Return the records that follow, matching each one exactly.
[Opening Records shown section]
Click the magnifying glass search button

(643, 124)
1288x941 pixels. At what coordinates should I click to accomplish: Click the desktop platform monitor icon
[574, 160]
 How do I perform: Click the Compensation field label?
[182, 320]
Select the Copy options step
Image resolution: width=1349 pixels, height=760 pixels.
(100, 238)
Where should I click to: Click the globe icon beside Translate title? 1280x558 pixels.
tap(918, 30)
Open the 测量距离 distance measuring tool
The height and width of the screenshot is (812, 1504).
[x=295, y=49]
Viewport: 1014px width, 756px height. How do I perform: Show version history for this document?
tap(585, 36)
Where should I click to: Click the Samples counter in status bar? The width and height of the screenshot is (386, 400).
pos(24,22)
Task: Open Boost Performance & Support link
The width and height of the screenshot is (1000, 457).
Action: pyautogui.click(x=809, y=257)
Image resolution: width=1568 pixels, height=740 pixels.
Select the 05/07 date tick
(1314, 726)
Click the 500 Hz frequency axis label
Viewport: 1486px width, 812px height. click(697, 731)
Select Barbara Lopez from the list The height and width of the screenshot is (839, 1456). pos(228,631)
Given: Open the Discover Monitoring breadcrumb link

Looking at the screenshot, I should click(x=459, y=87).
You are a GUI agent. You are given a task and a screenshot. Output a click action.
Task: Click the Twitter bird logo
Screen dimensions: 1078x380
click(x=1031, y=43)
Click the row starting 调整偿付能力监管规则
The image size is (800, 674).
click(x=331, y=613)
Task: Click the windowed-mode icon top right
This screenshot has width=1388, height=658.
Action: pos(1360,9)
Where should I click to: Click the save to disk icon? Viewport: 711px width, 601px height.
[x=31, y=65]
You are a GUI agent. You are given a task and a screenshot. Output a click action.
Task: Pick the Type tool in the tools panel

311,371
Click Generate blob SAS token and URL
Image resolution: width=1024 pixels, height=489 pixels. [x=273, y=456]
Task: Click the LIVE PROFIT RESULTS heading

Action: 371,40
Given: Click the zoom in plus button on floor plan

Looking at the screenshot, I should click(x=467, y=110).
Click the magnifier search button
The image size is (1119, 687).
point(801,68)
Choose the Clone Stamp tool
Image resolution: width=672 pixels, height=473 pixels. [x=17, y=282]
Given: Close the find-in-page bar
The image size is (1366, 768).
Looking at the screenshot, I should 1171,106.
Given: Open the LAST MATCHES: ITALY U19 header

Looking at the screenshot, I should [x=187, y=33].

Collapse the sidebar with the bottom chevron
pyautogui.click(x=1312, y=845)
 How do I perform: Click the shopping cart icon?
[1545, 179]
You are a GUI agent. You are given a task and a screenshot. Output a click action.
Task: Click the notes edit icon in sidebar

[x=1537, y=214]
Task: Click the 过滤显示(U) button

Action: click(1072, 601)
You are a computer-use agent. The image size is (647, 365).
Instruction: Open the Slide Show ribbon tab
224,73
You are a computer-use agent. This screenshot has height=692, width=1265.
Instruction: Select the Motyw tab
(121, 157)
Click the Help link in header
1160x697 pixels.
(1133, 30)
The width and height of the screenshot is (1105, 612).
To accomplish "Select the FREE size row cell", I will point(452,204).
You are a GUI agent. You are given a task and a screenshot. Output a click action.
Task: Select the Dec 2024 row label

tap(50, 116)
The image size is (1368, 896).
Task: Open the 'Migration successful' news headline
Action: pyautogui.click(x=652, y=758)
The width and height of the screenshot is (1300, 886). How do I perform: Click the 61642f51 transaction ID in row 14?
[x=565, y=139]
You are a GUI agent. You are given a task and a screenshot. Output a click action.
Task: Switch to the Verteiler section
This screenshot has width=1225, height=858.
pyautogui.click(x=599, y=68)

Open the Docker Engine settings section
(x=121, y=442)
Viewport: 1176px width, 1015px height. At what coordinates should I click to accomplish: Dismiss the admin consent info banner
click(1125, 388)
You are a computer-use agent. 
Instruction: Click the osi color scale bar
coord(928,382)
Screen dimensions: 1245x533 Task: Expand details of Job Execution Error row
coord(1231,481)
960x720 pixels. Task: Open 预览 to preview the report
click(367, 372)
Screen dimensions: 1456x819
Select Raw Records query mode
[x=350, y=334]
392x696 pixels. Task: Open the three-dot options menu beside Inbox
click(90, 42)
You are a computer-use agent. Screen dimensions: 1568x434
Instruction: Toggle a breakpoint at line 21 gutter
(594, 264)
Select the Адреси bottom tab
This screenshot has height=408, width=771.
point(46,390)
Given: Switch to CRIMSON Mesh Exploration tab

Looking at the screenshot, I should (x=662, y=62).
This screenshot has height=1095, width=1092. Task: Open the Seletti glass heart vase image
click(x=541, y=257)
[Closing Records shown section]
Written answer:
Click the magnifying glass search button

(643, 124)
1288x941 pixels. At what coordinates should I click to accomplish: Click the desktop platform monitor icon
[574, 160]
 How do I perform: Click the Compensation field label?
[182, 320]
Select the Copy options step
Image resolution: width=1349 pixels, height=760 pixels.
(100, 238)
Where should I click to: Click the globe icon beside Translate title? 1280x558 pixels.
tap(918, 30)
Open the 测量距离 distance measuring tool
The height and width of the screenshot is (812, 1504).
[x=295, y=49]
Viewport: 1014px width, 756px height. How do I perform: Show version history for this document?
tap(585, 36)
Where should I click to: Click the Samples counter in status bar? The width and height of the screenshot is (386, 400).
pos(24,22)
Task: Open Boost Performance & Support link
The width and height of the screenshot is (1000, 457).
Action: pyautogui.click(x=809, y=257)
Image resolution: width=1568 pixels, height=740 pixels.
Select the 05/07 date tick
(1314, 726)
Click the 500 Hz frequency axis label
Viewport: 1486px width, 812px height. click(697, 731)
Select Barbara Lopez from the list The height and width of the screenshot is (839, 1456). pos(228,631)
Given: Open the Discover Monitoring breadcrumb link

Looking at the screenshot, I should click(x=459, y=87).
You are a GUI agent. You are given a task and a screenshot. Output a click action.
Task: Click the Twitter bird logo
Screen dimensions: 1078x380
click(x=1031, y=43)
Click the row starting 调整偿付能力监管规则
The image size is (800, 674).
click(x=331, y=613)
Task: Click the windowed-mode icon top right
This screenshot has width=1388, height=658.
Action: pos(1360,9)
Where should I click to: Click the save to disk icon? Viewport: 711px width, 601px height.
[x=31, y=65]
You are a GUI agent. You are given a task and a screenshot. Output a click action.
Task: Pick the Type tool in the tools panel

311,371
Click Generate blob SAS token and URL
Image resolution: width=1024 pixels, height=489 pixels. [x=273, y=456]
Task: Click the LIVE PROFIT RESULTS heading

Action: 371,40
Given: Click the zoom in plus button on floor plan

Looking at the screenshot, I should click(x=467, y=110).
Click the magnifier search button
The image size is (1119, 687).
point(801,68)
Choose the Clone Stamp tool
Image resolution: width=672 pixels, height=473 pixels. [x=17, y=282]
Given: Close the find-in-page bar
The image size is (1366, 768).
Looking at the screenshot, I should 1171,106.
Given: Open the LAST MATCHES: ITALY U19 header

Looking at the screenshot, I should [x=187, y=33].

Collapse the sidebar with the bottom chevron
pyautogui.click(x=1312, y=845)
 How do I perform: Click the shopping cart icon?
[1545, 179]
You are a GUI agent. You are given a task and a screenshot. Output a click action.
Task: Click the notes edit icon in sidebar

[x=1537, y=214]
Task: Click the 过滤显示(U) button

Action: click(1072, 601)
You are a computer-use agent. The image size is (647, 365).
Instruction: Open the Slide Show ribbon tab
224,73
You are a computer-use agent. This screenshot has height=692, width=1265.
Instruction: Select the Motyw tab
(121, 157)
Click the Help link in header
1160x697 pixels.
(1133, 30)
The width and height of the screenshot is (1105, 612).
To accomplish "Select the FREE size row cell", I will point(452,204).
You are a GUI agent. You are given a task and a screenshot. Output a click action.
Task: Select the Dec 2024 row label

tap(50, 116)
The image size is (1368, 896).
Task: Open the 'Migration successful' news headline
Action: pyautogui.click(x=652, y=758)
The width and height of the screenshot is (1300, 886). How do I perform: Click the 61642f51 transaction ID in row 14?
[x=565, y=139]
You are a GUI agent. You are given a task and a screenshot. Output a click action.
Task: Switch to the Verteiler section
This screenshot has width=1225, height=858.
pyautogui.click(x=599, y=68)

Open the Docker Engine settings section
(x=121, y=442)
Viewport: 1176px width, 1015px height. At what coordinates should I click to accomplish: Dismiss the admin consent info banner
click(1125, 388)
You are a computer-use agent. 
Instruction: Click the osi color scale bar
coord(928,382)
Screen dimensions: 1245x533 Task: Expand details of Job Execution Error row
coord(1231,481)
960x720 pixels. Task: Open 预览 to preview the report
click(367, 372)
Screen dimensions: 1456x819
Select Raw Records query mode
[x=350, y=334]
392x696 pixels. Task: Open the three-dot options menu beside Inbox
click(90, 42)
You are a computer-use agent. Screen dimensions: 1568x434
Instruction: Toggle a breakpoint at line 21 gutter
(594, 264)
Select the Адреси bottom tab
This screenshot has height=408, width=771.
point(46,390)
Given: Switch to CRIMSON Mesh Exploration tab

Looking at the screenshot, I should (x=662, y=62).
This screenshot has height=1095, width=1092. Task: Open the Seletti glass heart vase image
click(x=541, y=257)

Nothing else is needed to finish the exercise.